===== RECORD EXTRACTS

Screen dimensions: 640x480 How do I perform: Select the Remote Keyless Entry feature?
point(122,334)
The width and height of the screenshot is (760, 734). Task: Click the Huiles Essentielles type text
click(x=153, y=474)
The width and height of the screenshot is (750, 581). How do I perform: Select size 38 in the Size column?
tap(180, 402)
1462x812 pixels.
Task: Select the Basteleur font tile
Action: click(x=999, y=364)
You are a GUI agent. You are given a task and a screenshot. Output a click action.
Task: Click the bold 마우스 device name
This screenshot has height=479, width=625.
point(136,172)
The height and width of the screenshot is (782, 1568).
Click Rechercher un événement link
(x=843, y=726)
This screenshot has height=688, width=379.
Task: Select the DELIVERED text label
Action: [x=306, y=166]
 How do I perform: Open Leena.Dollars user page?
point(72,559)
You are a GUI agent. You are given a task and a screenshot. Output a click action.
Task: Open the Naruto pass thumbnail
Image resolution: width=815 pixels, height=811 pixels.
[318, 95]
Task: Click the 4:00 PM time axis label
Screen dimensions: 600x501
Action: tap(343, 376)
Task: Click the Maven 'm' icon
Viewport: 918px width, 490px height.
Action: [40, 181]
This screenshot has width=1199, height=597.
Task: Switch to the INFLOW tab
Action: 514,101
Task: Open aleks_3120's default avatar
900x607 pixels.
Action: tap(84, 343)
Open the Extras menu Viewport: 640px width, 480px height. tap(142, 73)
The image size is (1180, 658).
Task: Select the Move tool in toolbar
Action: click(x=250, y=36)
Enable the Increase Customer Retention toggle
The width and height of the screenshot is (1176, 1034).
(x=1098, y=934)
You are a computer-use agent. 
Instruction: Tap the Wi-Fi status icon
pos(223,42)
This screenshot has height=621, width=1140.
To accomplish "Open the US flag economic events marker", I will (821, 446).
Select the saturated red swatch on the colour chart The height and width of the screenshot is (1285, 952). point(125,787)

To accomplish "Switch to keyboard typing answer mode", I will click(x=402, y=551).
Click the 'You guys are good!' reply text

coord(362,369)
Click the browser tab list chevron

==========

WHAT IS BEING ASKED:
Write out all the entries exactly.

OUTPUT FOR THIS TASK:
Screen dimensions: 640x480 How do I perform: Select the Remote Keyless Entry feature?
point(122,334)
The width and height of the screenshot is (760, 734). Task: Click the Huiles Essentielles type text
click(x=153, y=474)
The width and height of the screenshot is (750, 581). How do I perform: Select size 38 in the Size column?
tap(180, 402)
1462x812 pixels.
Task: Select the Basteleur font tile
Action: click(x=999, y=364)
You are a GUI agent. You are given a task and a screenshot. Output a click action.
Task: Click the bold 마우스 device name
This screenshot has height=479, width=625.
point(136,172)
The height and width of the screenshot is (782, 1568).
Click Rechercher un événement link
(x=843, y=726)
This screenshot has height=688, width=379.
Task: Select the DELIVERED text label
Action: [x=306, y=166]
 How do I perform: Open Leena.Dollars user page?
point(72,559)
You are a GUI agent. You are given a task and a screenshot. Output a click action.
Task: Open the Naruto pass thumbnail
Image resolution: width=815 pixels, height=811 pixels.
[318, 95]
Task: Click the 4:00 PM time axis label
Screen dimensions: 600x501
Action: tap(343, 376)
Task: Click the Maven 'm' icon
Viewport: 918px width, 490px height.
Action: [40, 181]
This screenshot has width=1199, height=597.
Task: Switch to the INFLOW tab
Action: 514,101
Task: Open aleks_3120's default avatar
900x607 pixels.
Action: tap(84, 343)
Open the Extras menu Viewport: 640px width, 480px height. tap(142, 73)
The image size is (1180, 658).
Task: Select the Move tool in toolbar
Action: click(x=250, y=36)
Enable the Increase Customer Retention toggle
The width and height of the screenshot is (1176, 1034).
(x=1098, y=934)
You are a computer-use agent. 
Instruction: Tap the Wi-Fi status icon
pos(223,42)
This screenshot has height=621, width=1140.
To accomplish "Open the US flag economic events marker", I will (821, 446).
Select the saturated red swatch on the colour chart The height and width of the screenshot is (1285, 952). point(125,787)

To accomplish "Switch to keyboard typing answer mode", I will click(x=402, y=551).
Click the 'You guys are good!' reply text

coord(362,369)
Click the browser tab list chevron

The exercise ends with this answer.